El juicio en primera instancia abierto en Italia contra 27 ex militares de Bolivia, Chile, Perú y Uruguay por la muerte de italianos en el Plan Cóndor entre las décadas de 1970 y 1980 acabó con la condena a perpetua a 8 con la absolución de 19 de los imputados, suscitando la decepción entre los acusadores.
La Operación o Plan Cóndor fue ideada por el general chileno Augusto Pinochet quien coordinó la represión de la oposición política entre 1970 y 1980 por parte sobre todo de las dictaduras de Chile, Argentina, Brasil, Paraguay, Uruguay y Bolivia.
La presidenta de la III Corte Penal de Roma, Evelina Canale, pronunció su veredicto contra los chilenos Hernán Jerónimo Ramírez y Rafael Ahumada Valderrama, el uruguayo Juan Carlos Blanco, los bolivianos Luis García Meza y Luis Arce Gómez y los peruanos Francisco Morales Bermúdez, Pedro Richter Prada y Germán Ruiz Figueroa.
Por contra, quedaron absueltos 5 de los 7 militares chilenos imputados: Pedro Octavio Espinoza Bravo, Daniel Aguirre Mora, Carlos Luco Astroza, Orlando Moreno Vásquez y Manuel Abraham Vásquez Chauan, así como al peruano Martín Martínez Garay.
Tomó la misma decisión con los uruguayos José Ricardo Arab Fernández, Nino José Horacio Gavazzo, Juan Carlos Larcebeau, Pedro Antonio Mato Narbondo, Luis Alfredo Maurente, Ricardo José Medina Blanco, Ernesto Avelino Ramas Pereira, José Sande Lima, Jorge Alberto Silveira, Ernesto Soca, Jorge Néstor Troccoli, Gilberto Vázquez Bissio y Ricardo Eliseo Chávez.
La lluvia de absoluciones sumió en el desánimo a los acusadores, que han sacado adelante este juicio durante dos años y un total de sesenta audiencias, encabezados por el fiscal italiano Giancarlo Capaldo, que investigó los hechos imputados durante una década.
A la vista acudió el vicepresidente de Uruguay, Raúl Sendic, cuyo partido, el Frente Amplio, se ha personado como acusador particular o parte civil en el juicio, junto a numerosas organizaciones por los Derechos Humanos y formaciones políticas.
Sendic reconoció a los medios su decepción ante el fallo del Tribunal de Roma pero subrayó que en su ánimo no está juzgar las decisiones tomadas por la Justicia italiana.
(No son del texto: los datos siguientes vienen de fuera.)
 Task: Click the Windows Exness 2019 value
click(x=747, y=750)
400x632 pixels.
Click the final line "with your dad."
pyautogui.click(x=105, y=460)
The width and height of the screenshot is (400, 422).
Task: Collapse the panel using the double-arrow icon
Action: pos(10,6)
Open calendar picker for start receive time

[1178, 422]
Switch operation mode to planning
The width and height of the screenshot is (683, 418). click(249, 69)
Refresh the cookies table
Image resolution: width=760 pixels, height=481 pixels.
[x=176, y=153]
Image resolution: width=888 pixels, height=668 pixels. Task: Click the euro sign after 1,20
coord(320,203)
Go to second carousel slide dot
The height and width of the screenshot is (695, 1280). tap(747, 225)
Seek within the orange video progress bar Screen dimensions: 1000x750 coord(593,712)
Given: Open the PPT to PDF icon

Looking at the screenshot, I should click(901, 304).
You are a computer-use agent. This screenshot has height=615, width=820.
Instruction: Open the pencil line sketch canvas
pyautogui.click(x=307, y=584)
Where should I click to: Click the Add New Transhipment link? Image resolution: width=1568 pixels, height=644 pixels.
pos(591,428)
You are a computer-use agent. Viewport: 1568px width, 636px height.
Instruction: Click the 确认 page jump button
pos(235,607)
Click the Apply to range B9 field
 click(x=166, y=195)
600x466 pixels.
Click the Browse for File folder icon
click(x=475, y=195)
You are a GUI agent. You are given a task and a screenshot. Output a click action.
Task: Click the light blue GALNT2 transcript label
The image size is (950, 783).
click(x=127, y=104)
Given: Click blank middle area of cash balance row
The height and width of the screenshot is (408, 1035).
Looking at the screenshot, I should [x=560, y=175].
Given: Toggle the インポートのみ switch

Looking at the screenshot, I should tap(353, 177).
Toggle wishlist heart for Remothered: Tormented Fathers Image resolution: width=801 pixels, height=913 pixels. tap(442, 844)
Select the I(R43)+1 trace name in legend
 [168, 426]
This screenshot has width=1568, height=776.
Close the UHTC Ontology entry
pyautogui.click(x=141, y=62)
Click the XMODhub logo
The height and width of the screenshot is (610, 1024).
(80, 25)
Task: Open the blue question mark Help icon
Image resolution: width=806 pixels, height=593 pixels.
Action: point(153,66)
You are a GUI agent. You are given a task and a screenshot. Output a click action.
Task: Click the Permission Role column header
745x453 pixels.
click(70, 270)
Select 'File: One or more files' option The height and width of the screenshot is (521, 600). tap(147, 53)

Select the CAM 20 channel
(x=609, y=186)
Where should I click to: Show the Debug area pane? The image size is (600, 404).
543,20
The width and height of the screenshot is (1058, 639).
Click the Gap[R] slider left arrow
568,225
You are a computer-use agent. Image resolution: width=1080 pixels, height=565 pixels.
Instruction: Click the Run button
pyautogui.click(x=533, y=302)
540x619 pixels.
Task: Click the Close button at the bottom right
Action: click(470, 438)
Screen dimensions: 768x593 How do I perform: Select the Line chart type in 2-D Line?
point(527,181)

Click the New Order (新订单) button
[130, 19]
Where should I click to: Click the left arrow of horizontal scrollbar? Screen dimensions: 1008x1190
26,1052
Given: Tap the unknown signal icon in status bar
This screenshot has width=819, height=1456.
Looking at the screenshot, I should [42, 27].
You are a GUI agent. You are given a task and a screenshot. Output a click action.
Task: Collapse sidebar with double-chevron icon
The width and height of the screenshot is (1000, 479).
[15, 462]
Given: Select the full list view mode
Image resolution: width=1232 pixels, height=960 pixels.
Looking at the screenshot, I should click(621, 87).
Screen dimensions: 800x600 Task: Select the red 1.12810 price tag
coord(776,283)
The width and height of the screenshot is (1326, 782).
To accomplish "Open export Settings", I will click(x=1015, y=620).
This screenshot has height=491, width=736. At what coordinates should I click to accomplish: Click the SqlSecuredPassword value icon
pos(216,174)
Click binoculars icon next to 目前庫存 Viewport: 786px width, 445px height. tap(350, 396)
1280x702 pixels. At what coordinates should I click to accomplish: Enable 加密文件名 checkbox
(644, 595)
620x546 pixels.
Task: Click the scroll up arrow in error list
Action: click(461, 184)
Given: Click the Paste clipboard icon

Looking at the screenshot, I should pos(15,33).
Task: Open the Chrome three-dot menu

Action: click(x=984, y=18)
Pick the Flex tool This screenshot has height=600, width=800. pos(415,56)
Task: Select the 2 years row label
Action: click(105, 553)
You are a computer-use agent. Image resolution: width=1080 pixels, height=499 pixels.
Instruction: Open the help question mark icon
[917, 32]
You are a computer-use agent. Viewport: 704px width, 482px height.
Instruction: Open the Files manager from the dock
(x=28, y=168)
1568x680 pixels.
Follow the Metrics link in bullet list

"Por supuesto que esperábamos otra cosa, nos sentimos defraudados pero respetamos la separación de poderes. Esta era una posibilidad, la habíamos previsto, sabíamos que podía ocurrir", confesó.
Sendic apuntó que al Gobierno de Uruguay le queda, en cualquier caso, "la tranquilidad de haber hecho todo lo que tenía que hacer, de haber presentado las pruebas, los testimonios y apoyado los familiares" .
También lamentó la sentencia la presidenta de la Institución Nacional de Derechos Humanos y ex fiscal uruguaya Mirtha Guianze, que ha participado en varias vistas del proceso y que, en conversación con Efe, dijo no comprender el fallo.
Este dilatado juicio ha sido considerado simbólico porque la mayoría de los imputados cumplen condena en sus respectivos países, e incluso han ido muriendo por su avanzada edad durante la celebración del proceso, como el dictador uruguayo Gregorio Álvarez, que falleció el 28 de diciembre mientras cumplía condena.
-Satisfacción. El político peruano Ricardo Letts, secuestrado en 1978 con otros once compatriotas como parte del plan represivo, manifestó su satisfacción tras conocer que el dictador peruano Francisco Morales Bermúdez, de 95 años, fue condenado a prisión perpetua por ese caso.
-Apelación. El dictador boliviano Luis García Meza, de 87 años, recibió la sentencia "de la manera más tranquila" porque conocía cuál sería el fallo y aseguró que apelará la sentencia a prisión perpetua que el Tribunal de Roma le dictó por los crímenes de lesa humanidad cometidos contra italianos.